Sur le même sujet, un mot sur les villages de pêcheurs flottants que certaines croisières incluent dans leur itinéraire (Cua Van ou Vung Vieng, par exemple) : depuis 2012-2014, une grande partie des familles qui y vivaient à l’année ont été relogées sur la terre ferme, pour des raisons de sécurité et de préservation de la baie. Ces villages fonctionnent donc aujourd’hui davantage comme des lieux de mémoire vivante, où certaines familles reviennent dans la journée pour faire découvrir leur ancien mode de vie, plutôt que comme des villages où l’on débarque pour observer le quotidien de gens chez eux. Ceci dit, j’ai quelque peu regretté la fugacité du contact avec les gens, qui s’est limité à quelques interactions commerciales.

Et si on visitait la Baie d’Halong sans croisière organisée ?
La croisière organisée, c’est donc la solution de facilité. Pour qui veut sortir des sentiers battus, il est tout à fait possible de se rendre à la Baie d’Halong par ses propres moyens.
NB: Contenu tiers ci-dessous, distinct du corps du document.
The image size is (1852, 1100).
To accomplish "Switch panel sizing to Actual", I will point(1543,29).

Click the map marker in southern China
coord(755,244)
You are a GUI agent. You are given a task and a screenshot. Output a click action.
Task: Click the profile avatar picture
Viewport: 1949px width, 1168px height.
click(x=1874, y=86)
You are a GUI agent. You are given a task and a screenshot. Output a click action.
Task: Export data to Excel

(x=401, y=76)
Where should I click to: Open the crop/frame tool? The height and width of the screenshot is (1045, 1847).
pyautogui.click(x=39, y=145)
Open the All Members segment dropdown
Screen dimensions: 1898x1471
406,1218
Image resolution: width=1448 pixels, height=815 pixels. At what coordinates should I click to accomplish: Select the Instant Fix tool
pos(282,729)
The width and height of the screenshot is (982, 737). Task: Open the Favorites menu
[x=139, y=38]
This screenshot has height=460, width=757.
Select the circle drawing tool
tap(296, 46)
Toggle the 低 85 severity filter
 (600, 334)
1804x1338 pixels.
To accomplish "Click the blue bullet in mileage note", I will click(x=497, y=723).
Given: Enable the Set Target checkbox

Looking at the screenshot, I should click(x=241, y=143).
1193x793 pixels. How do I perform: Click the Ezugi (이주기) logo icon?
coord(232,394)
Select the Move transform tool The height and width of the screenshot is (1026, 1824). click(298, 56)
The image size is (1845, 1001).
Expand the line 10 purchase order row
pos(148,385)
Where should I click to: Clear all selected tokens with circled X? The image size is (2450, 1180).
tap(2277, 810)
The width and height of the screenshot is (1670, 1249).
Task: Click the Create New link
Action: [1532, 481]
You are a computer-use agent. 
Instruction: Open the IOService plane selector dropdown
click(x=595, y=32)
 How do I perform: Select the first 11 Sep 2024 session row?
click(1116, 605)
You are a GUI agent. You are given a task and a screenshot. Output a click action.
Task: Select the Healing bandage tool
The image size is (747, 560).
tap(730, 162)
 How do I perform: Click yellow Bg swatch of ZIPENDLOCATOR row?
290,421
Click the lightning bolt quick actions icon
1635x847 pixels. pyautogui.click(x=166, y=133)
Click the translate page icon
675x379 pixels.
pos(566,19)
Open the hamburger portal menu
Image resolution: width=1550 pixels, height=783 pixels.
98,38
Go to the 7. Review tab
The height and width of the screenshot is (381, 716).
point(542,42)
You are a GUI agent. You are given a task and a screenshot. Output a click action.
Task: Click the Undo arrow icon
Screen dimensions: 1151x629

Il suffit de prendre un bus local jusqu’à la ville d’Halong, où vous pourrez séjourner le temps qu’il faut. La ville elle-même reste avant tout une étape logistique plutôt qu’une destination en soi, mais elle a aussi son intérêt : c’est l’occasion de voir un visage du Vietnam plus éloigné des cartes postales de la baie, loin des circuits organisés.
De là, vous pourrez chercher un bateau qui traverse jusqu’à l’île de Cat Ba, où vous pourrez rester une, deux ou trois nuits, selon vos envies. Sur le trajet, les montagnes dragon de la baie restent visibles tout du long.
Gardez en tête que cette option demande davantage de temps, pour les correspondances, pour trouver le bon bateau, etc. Mais elle restera nettement moins chère qu’une croisière organisée. Comme souvent en voyage : ça peut être rapide et bien organisé, ou bien organisé et pas cher, mais rarement les trois à la fois.

Bai Tu Long et Lan Ha : les baies voisines, (un peu) plus loin des foules
Si l’itinéraire ultra-balisé de la Baie d’Halong vous a un peu refroidi, sachez qu’il existe des alternatives tout aussi spectaculaires et beaucoup moins fréquentées : les baies de Bai Tu Long et Lan Ha, respectivement au nord et au sud de la Baie d’Halong, offrent les mêmes formations karstiques sans (ou presque) la foule.
Les croisières y sont en général un peu moins chères, mais aussi un peu moins simples à dénicher. En échange : beaucoup moins de monde, et l’occasion de profiter pleinement de ces montagnes qui rappellent un dragon endormi, sans se soucier de savoir si la photo qu’on prend ressemble à celle de tout le monde.
Certaines croisières plus longues (4 jours / 3 nuits, par exemple) combinent d’ailleurs la Baie d’Halong avec l’une de ces deux baies voisines : une bonne façon d’allier le confort d’une croisière organisée et le plaisir d’une expérience un peu plus exclusive, au cœur des montagnes du nord du Vietnam.